= Karlovitz number =

Dimensionless parameter in fluid mechanics

In combustion, the Karlovitz number is defined as the ratio of chemical time scale $t_F$ to Kolmogorov time scale $t_\eta$, named after Béla Karlovitz. The number reads as

$\mathrm{Ka} = \frac{t_F}{t_\eta}$.

In premixed turbulent combustion, the chemical time scale can be defined as $t_F = D_T/S_L^2$, where $D_T$ is the thermal diffusivity and $S_L$ is the laminar flame speed and the flame thickness is given by $\delta_L = D_T/S_L$, in which case,

$\mathrm{Ka} = \frac{\delta_L^2}{\eta^2}$

where $\eta$ is the Kolmogorov scale. The Karlovitz number is related to Damköhler number as

$\mathrm{Ka} = \frac{1}{\mathrm{Da}}$

if the Damköhler number is defined with Kolmogorov scale. If $\mathrm{Ka}<1$, the premixed turbulent flame falls into the category of corrugated flamelets and wrinkled flamelets, otherwise into the thin reaction zone or broken reaction zone flames.

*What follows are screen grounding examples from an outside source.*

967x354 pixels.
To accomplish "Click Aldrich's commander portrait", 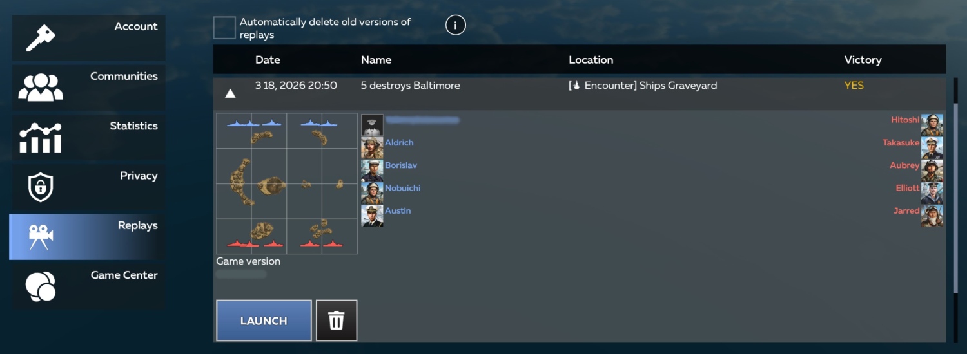I will (372, 147).
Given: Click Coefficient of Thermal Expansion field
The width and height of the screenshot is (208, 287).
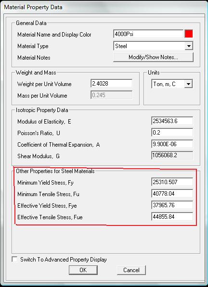Looking at the screenshot, I should (172, 144).
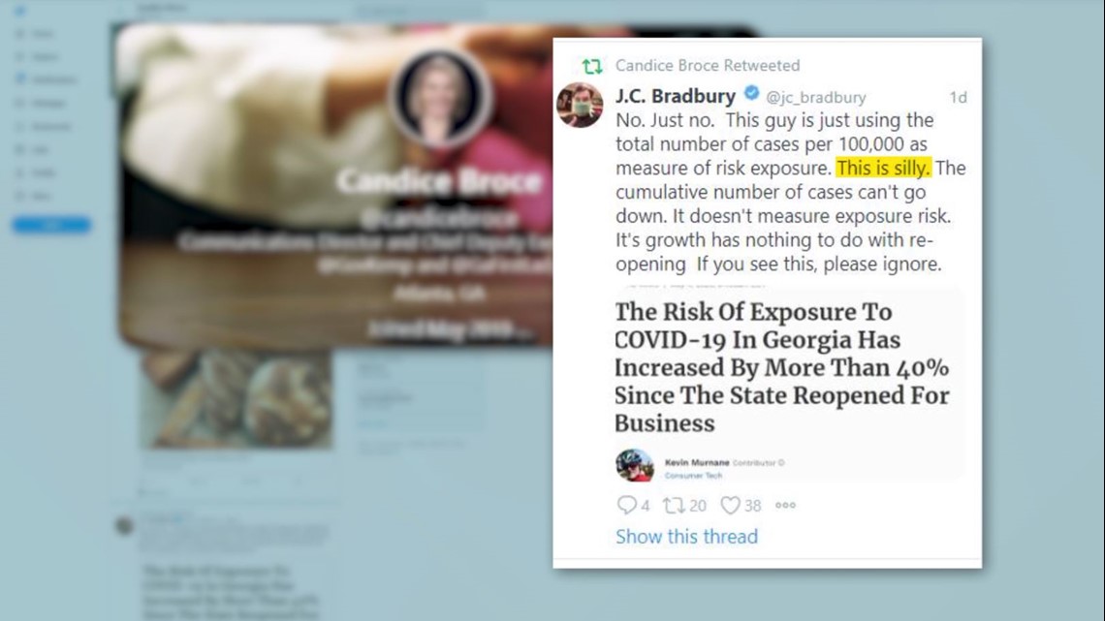Click the green retweeted indicator icon

(x=592, y=66)
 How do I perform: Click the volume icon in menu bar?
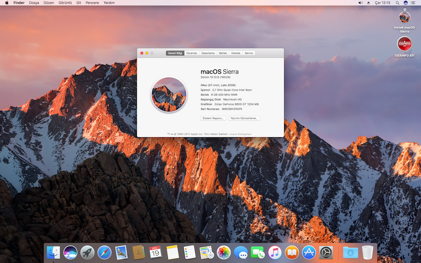click(360, 3)
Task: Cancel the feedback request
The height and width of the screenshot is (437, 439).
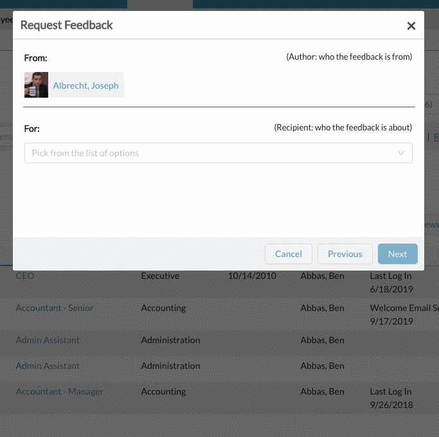Action: [x=289, y=254]
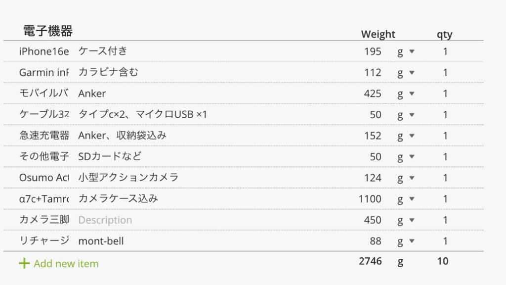Select the SDカードなど description field
The image size is (506, 285).
(110, 157)
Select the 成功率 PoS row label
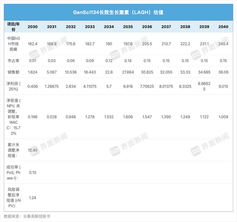The image size is (237, 222). click(14, 172)
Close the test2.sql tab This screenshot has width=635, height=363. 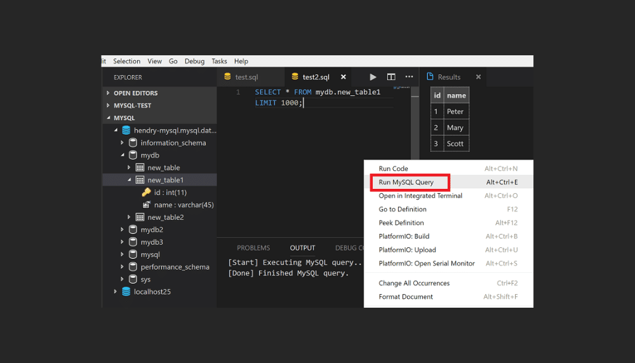coord(344,77)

==Klimov–Williams criterion==
In premixed turbulent combustion, the Klimov–Williams criterion or Klimov–Williams limit, named after A.M. Klimov and Forman A. Williams, is the condition where $\mathrm{Ka}=1$ (assuming a Schmidt number of unity). When $\mathrm{Ka}<1$, the flame thickness is smaller than the Kolmogorov scale, thus the flame burning velocity is not affected by the turbulence field. Here, the burning velocity is given by the laminar flame speed and these laminar flamelets are called as wrinkled flamelets or corrugated flamelets, depending on the turbulence intensity. When $\mathrm{Ka}>1$, the turbulent transport penetrates into the preheat zone of the flame (thin reaction zone) or even into the reactive-diffusive zone (distributed flames).